What this task involves:
Take the stretch from the line that contains "Given: Open the Entire" through the line that contains "should pyautogui.click(x=169, y=880).", swap "dropdown" for "drop-down list", and write those lines out again with nothing else changed.

[Stored items]
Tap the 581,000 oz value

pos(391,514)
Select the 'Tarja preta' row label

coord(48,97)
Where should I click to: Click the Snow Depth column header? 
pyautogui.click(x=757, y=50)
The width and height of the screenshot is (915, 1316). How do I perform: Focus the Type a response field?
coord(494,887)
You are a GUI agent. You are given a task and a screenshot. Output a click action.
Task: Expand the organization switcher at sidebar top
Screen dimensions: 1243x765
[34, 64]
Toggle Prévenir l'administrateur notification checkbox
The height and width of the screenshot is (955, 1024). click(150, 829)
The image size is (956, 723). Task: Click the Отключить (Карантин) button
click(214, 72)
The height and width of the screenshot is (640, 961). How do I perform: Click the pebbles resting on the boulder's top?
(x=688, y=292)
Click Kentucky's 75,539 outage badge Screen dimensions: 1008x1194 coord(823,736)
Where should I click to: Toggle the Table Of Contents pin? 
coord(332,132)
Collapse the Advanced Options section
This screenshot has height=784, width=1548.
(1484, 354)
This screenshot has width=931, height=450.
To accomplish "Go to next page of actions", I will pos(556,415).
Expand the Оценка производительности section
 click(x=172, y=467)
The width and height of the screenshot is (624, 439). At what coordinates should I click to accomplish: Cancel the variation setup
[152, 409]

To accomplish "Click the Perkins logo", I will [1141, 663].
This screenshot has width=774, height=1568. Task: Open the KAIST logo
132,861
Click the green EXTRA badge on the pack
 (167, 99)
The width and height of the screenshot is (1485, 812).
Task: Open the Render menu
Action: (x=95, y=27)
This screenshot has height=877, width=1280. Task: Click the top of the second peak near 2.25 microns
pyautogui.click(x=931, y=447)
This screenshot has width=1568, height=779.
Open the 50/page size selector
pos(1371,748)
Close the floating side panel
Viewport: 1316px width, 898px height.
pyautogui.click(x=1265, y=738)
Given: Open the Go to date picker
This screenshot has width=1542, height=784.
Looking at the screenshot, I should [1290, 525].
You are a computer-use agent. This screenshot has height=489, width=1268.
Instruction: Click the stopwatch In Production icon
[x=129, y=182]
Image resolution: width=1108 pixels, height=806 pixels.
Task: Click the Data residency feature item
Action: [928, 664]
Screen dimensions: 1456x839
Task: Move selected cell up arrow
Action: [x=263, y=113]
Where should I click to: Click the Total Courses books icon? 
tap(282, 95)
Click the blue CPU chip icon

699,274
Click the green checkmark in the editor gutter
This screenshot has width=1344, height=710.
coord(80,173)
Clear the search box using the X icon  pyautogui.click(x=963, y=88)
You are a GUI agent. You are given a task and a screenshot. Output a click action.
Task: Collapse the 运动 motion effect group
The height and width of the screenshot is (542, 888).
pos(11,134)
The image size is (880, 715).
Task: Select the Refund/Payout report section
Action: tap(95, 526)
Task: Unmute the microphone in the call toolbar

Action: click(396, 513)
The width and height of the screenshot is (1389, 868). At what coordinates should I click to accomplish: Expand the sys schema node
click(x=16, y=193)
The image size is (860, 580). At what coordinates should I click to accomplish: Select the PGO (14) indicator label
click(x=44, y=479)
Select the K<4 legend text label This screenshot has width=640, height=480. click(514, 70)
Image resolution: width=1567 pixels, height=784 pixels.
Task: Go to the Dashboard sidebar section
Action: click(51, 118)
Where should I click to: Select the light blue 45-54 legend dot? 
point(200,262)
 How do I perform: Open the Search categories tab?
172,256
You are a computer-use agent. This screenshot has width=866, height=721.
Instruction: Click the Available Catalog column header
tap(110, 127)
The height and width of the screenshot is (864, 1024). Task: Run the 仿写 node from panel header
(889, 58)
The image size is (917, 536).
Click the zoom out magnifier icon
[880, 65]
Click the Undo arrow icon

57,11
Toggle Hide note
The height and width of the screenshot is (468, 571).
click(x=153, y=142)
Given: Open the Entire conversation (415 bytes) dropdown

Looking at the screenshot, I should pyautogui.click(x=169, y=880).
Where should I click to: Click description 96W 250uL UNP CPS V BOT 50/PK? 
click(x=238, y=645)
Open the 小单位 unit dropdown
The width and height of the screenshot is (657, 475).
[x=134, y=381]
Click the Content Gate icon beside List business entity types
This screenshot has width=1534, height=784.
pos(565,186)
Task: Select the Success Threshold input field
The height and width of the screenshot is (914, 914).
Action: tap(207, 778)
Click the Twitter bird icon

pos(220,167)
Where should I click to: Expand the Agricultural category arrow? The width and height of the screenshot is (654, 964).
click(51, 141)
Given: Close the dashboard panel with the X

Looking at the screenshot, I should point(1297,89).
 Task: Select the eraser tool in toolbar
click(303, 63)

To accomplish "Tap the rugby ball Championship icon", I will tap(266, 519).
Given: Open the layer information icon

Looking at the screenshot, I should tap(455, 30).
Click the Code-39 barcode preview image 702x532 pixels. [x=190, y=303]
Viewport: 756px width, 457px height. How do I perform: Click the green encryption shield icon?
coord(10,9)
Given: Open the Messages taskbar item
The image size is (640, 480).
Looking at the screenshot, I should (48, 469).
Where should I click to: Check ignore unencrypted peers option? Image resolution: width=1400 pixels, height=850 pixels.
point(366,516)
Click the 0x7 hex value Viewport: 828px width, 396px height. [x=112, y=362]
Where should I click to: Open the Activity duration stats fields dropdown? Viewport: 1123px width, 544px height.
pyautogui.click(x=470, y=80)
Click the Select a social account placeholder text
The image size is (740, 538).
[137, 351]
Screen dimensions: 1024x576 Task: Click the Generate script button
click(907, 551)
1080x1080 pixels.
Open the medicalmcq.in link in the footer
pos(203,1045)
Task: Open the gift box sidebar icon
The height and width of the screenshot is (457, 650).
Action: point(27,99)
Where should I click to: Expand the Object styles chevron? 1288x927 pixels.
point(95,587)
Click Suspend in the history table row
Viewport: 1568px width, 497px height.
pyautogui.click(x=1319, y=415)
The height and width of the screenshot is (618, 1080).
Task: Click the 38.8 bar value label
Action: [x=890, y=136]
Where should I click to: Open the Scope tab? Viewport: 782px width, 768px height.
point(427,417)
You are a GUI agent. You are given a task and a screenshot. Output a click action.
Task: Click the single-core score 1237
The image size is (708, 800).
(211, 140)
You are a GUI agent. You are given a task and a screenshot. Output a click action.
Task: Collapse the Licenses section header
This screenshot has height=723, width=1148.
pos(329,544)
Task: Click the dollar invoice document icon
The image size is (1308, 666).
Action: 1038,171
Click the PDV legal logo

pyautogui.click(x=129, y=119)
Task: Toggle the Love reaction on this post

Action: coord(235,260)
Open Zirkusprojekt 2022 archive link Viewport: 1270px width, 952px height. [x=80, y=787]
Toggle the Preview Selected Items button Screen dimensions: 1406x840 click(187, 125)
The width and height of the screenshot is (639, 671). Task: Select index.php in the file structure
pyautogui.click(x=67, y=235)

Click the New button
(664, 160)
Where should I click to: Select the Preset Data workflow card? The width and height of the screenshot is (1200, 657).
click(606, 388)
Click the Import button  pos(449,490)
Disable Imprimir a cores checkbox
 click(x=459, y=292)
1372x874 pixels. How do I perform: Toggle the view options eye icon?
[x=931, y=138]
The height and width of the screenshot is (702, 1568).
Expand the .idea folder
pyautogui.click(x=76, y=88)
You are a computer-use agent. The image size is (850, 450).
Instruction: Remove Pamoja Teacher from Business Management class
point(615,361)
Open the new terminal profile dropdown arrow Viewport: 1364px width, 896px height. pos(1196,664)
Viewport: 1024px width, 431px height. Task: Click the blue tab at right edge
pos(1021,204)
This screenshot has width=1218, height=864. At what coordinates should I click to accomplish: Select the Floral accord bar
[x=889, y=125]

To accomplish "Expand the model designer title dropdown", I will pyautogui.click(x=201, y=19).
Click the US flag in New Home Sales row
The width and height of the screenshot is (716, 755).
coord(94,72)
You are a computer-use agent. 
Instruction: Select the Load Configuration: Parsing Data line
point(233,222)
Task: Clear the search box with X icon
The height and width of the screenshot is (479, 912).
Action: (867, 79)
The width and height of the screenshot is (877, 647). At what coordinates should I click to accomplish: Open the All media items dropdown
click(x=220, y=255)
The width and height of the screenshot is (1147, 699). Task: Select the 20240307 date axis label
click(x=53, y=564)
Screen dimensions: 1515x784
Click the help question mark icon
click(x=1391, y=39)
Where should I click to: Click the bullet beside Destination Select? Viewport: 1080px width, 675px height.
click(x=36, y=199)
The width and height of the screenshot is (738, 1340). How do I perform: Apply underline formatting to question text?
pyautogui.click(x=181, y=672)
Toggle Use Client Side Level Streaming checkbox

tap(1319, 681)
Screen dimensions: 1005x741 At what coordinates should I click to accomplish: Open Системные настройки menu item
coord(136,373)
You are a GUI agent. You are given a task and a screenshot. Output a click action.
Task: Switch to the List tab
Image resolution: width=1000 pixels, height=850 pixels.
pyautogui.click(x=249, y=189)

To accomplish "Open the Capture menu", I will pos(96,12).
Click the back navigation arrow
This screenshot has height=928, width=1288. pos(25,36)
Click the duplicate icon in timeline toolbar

Right answer:
Given: Open the Entire conversation (415 bytes) drop-down list

Looking at the screenshot, I should pyautogui.click(x=169, y=880).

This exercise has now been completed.